Zum Wissenschaftsjahr 2018
1,6 Millionen Tonnen Munition in deutschen Gewässern

1,6 Millionen Tonnen Munition in deutschen Gewässern

Direkt von Bord – ein Expeditionsblogbeitrag des Forschungsschiffs Walther Herwig III

1,6 Millionen Tonnen Munition in deutschen Gewässern

Der dritte Expeditionsblog-Beitrag der 401. Fahrt der Walther Herwig III

Thomas Lang, Wissenschaftler am Thünen-Institut für Fischereiökologie, blogt über einen wichtigen Aspekt der Reise.

13.12.2016, Versenkte Munition im Meer
Wir befinden uns im Skagerrak. Nachdem wir in den letzten Tagen Fischproben in den Munitionsversenkungsgebieten der Ostsee genommen haben, gibt der heutige Tag Gelegenheit für Hintergrundinformationen zum Thema „Munition im Meer“ und zu den entsprechenden Forschungsarbeiten des Thünen-Instituts für Fischereiökologie. Millionen Tonnen von Munition liegen seit Jahrzehnten am Grund von Nord- und Ostsee; alleine in deutschen Gewässern sind es geschätzte 1,6 Millionen Tonnen. Bei dem größten Teil handelt es sich um konventionelle Munition, also Spreng- oder Brandmunition, die meist mit TNT oder weißem Phosphor befüllt ist. Ein kleinerer Teil ist chemische Kampfstoffmunition, die humantoxische Substanzen wie Senfgas, Tabun, Phosgen oder arsenhaltigen Kampfstoffe, z.

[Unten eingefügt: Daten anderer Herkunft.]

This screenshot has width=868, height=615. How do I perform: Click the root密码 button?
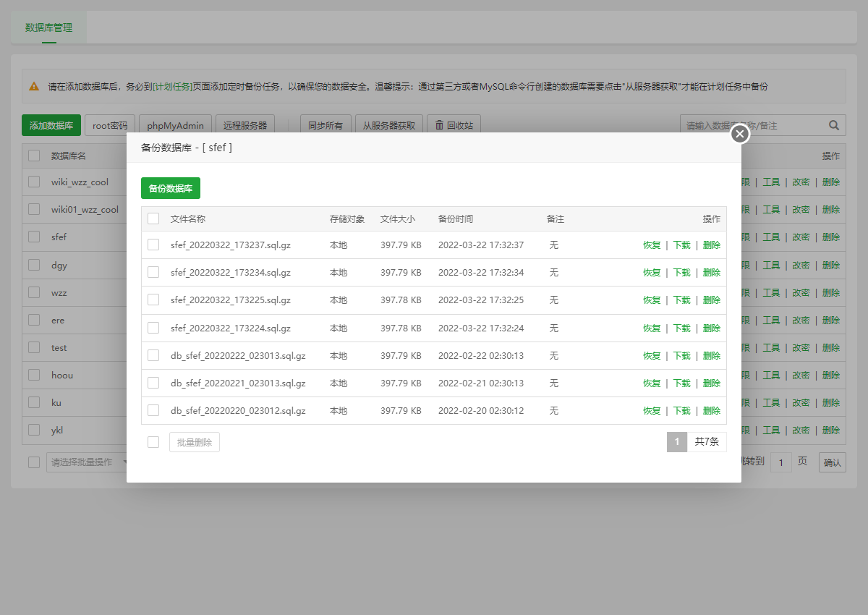click(110, 125)
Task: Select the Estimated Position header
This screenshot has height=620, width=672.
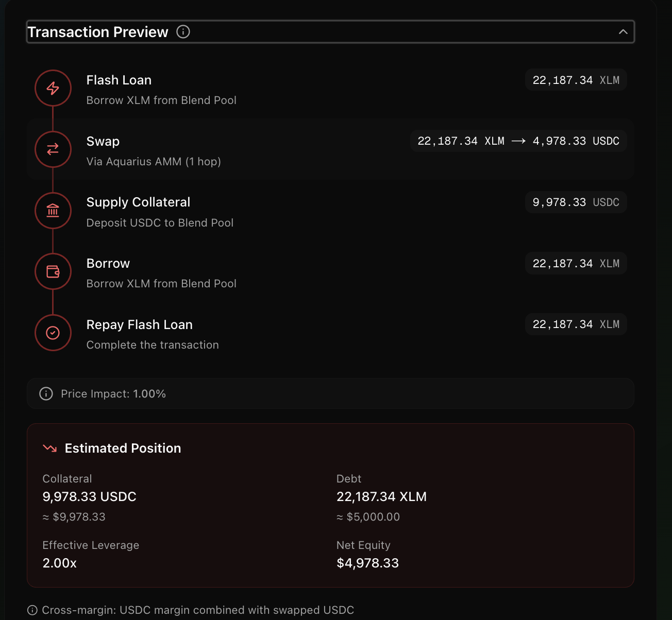Action: pos(122,448)
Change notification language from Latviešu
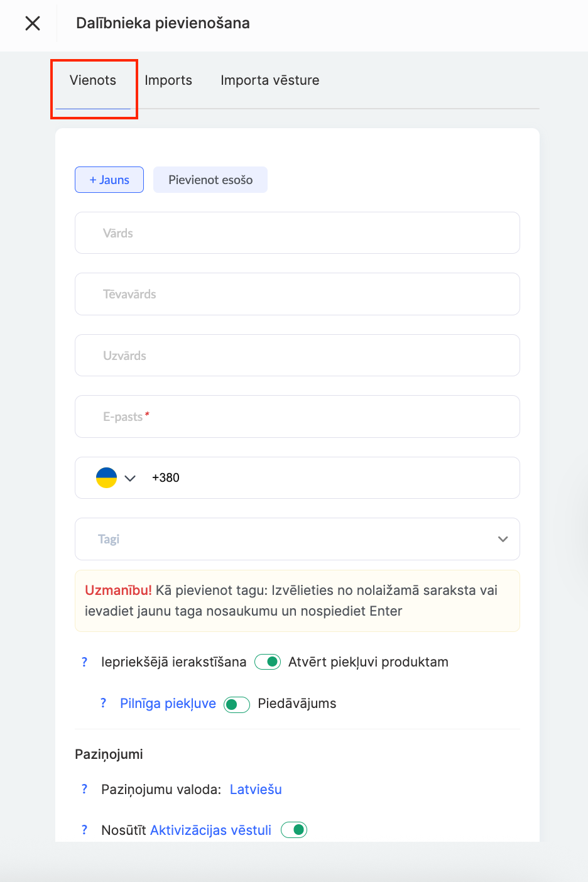 [256, 789]
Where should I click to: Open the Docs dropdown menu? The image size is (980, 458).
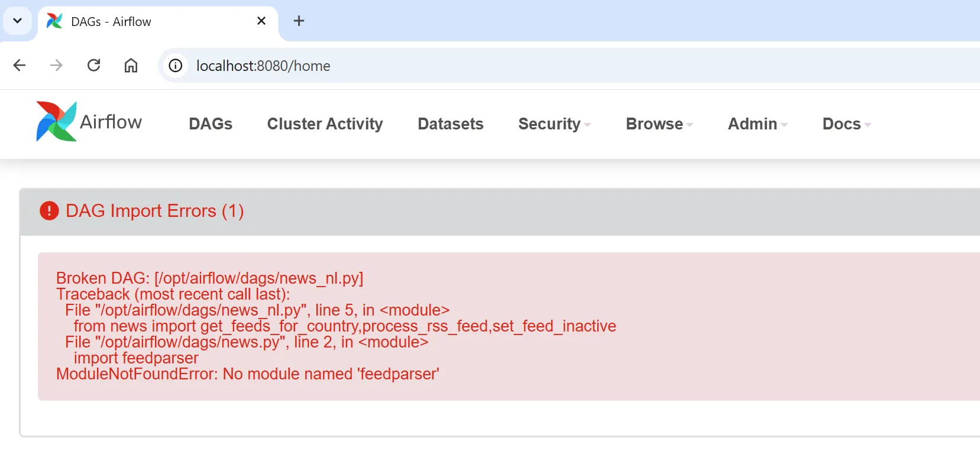pyautogui.click(x=846, y=124)
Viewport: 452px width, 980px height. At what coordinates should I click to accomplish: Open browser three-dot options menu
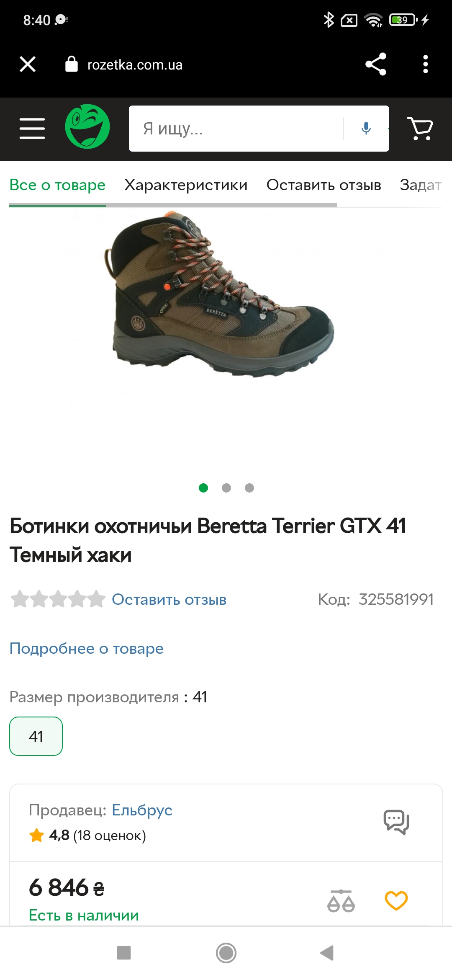pyautogui.click(x=426, y=64)
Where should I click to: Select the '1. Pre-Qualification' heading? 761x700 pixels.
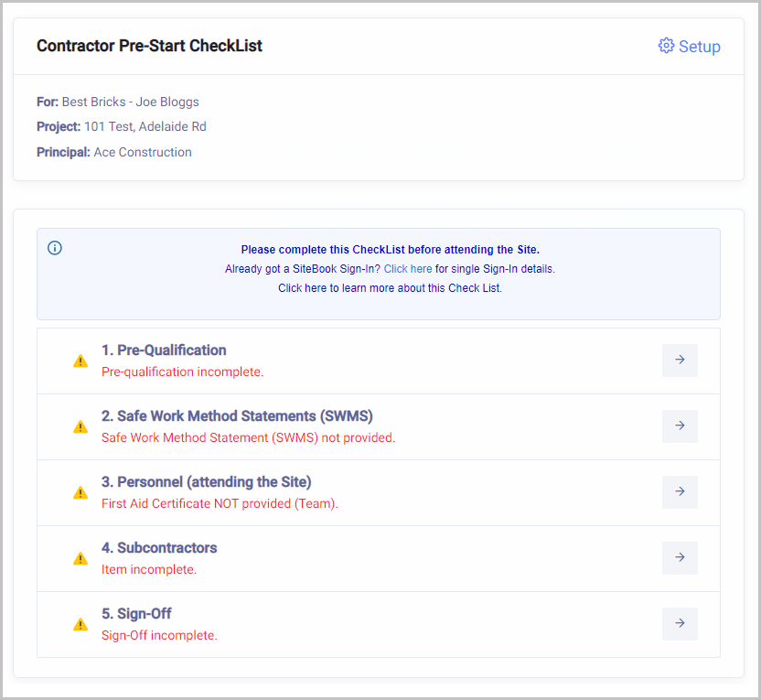click(x=164, y=350)
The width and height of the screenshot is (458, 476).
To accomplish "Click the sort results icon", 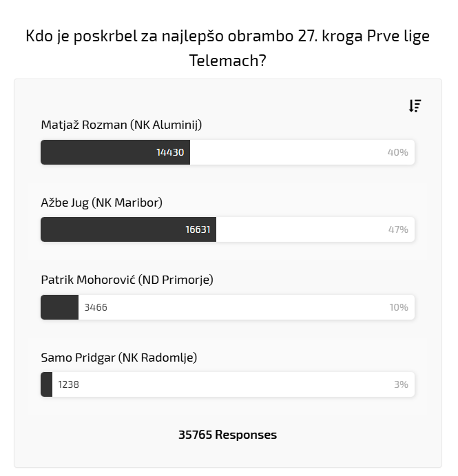I will point(415,105).
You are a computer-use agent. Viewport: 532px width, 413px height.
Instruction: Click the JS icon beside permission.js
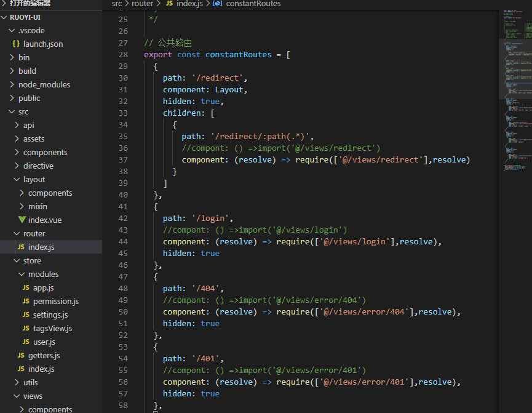pyautogui.click(x=26, y=301)
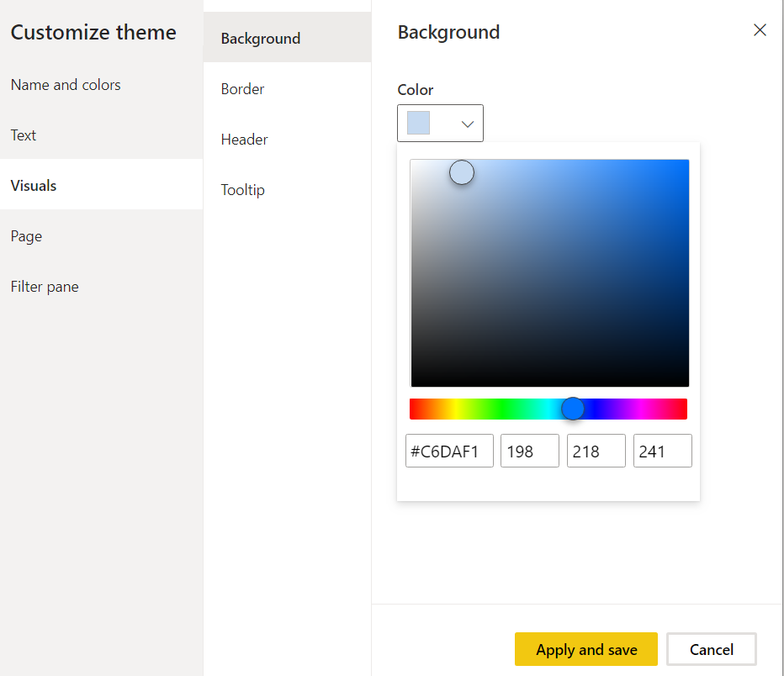Switch to the Border tab
784x676 pixels.
coord(243,89)
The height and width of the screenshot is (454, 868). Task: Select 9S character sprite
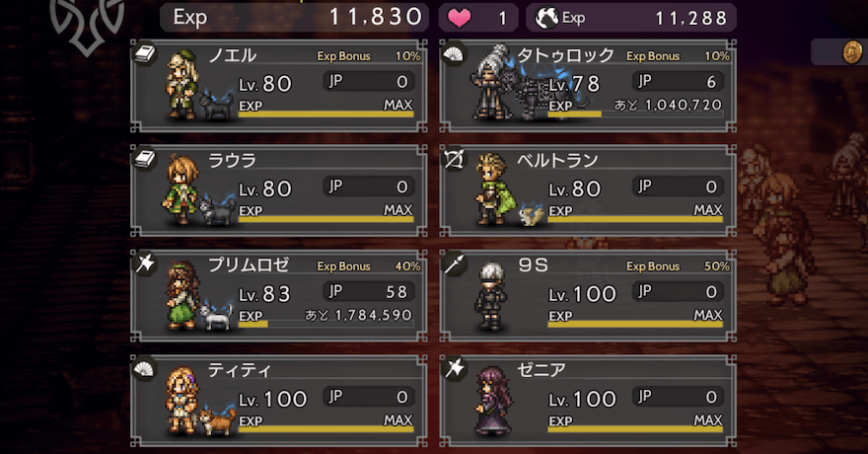click(x=490, y=296)
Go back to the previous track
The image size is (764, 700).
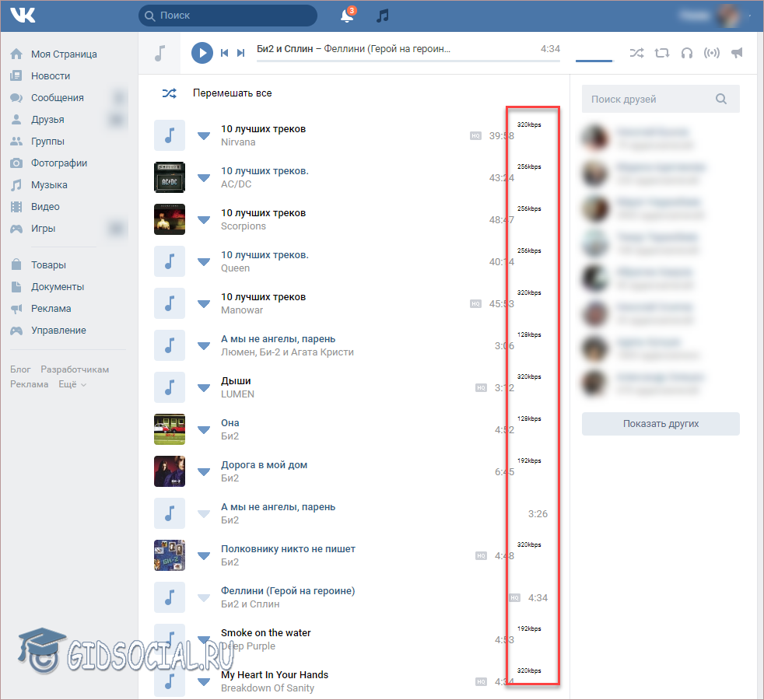[224, 53]
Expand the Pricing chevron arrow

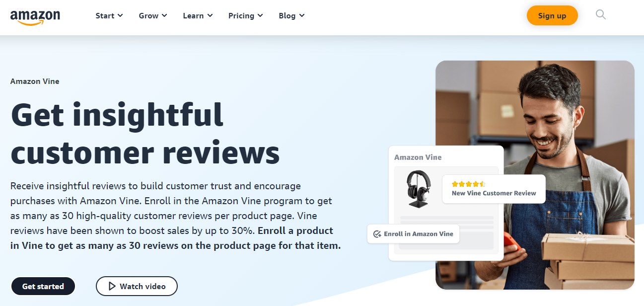tap(260, 16)
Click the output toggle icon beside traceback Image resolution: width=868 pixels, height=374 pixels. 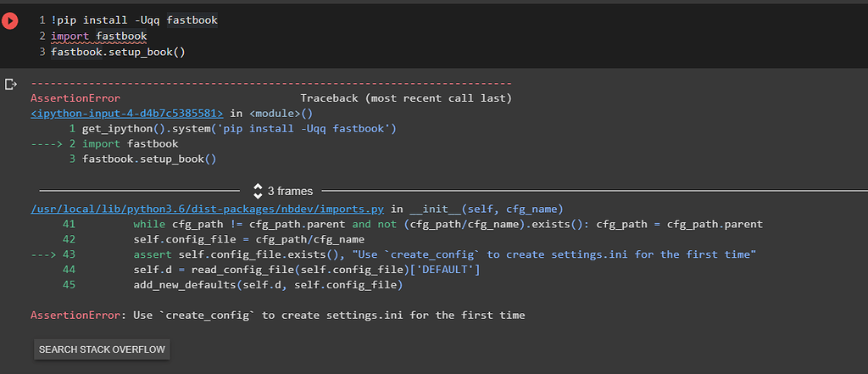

B. Clark I und II oder Adamsit, enthält. Der überwiegende Teil der Munition stammt aus militärischen Operationen während des Zweiten Weltkriegs und aus Munitionsversenkungen am Ende und nach dem Zweiten Weltkrieg, letzteres auf Veranlassung der alliierten Siegermächte zur „Entsorgung“ von Lagerbeständen der deutschen Wehrmacht.

Die chemische Kampfstoffmunition wurde überwiegend in tiefen Bereichen der Ostsee (Bornholm- und Gotlandbecken) (ca. 42.000 bis 65.000 Tonnen) und des Skagerraks (ca. 200.000 Tonnen) versenkt, ein kleinerer Teil aber auch in flacheren Bereichen wie dem Kleinen Belt (ca. 6.000 Tonnen). Konventionelle Munition ist dagegen großräumig in der Ostsee verteilt und lässt sich daher auch in unmittelbaren Küstengewässern finden. Obgleich seit Jahrzehnten bekannt, rückte das Thema Munition im Meer erst seit relativ kurzer Zeit in den Fokus von Öffentlichkeit, Politik und Wissenschaft, in erster Linie ausgelöst durch eine verstärkte Nutzung der Meere zur Energiegewinnung (Förderung von Erdöl und –gas, Windkraft) und die Verlegung von Kabeln und Pipelines auf dem Meeresgrund. Bei nahezu jeder dieser Aktivitäten kam und kommt es zu Funden von z. T. noch funktionsfähiger Munition. Daraus erwächst Entscheidungs- und Handlungsbedarf hinsichtlich Maßnahmen zur Bergung oder Delaboration (Entschärfung bzw. Rückbau). In diesem Zusammenhang ergeben sich zwangsläufig Fragen: Wie groß ist das Ausmaß dieses Altlasten-Problems? Welche möglichen Langzeitfolgen hat die zunehmende Korrosion der Munition inklusive der damit einhergehenden Freisetzung toxischer Substanzen? Wie gefährdet sind nicht nur die Menschen, sondern auch die belasteten Meeres-Ökosysteme? Außerdem werden zunehmend Managementoptionen hinsichtlich des Umgangs mit der versenkten Munition diskutiert; teilweise mit sehr polarisierenden Argumenten. Im Thünen-Institut für Fischereiökologie untersuchen wir seit 2011 die Auswirkungen von versenkter Munition auf den Gesundheitszustand von Ostseefischen. In den internationalen Projekten CHEMSEA (EU-Interreg-Projekt) und MODUM (NATO-Projekt) verglichen wir den Gesundheitszustand des Ostseedorsches in Versenkungsgebieten von chemischen Kampfstoffen mit dem aus Vergleichsgebieten und erarbeiteten Konzepte für die Überwachung der Umweltrisiken. Im neu begonnenen Projekt DAIMON (ebenfalls ein EU-Interreg-Projekt) geht es vorrangig um die Weiterentwicklung von Methoden zur ökologischen Risikobewertung von chemischer und konventioneller Munition im Meer. Darauf aufbauend sollen Entscheidungshilfen entwickelt werden, wie mit versenkter Munition umzugehen ist.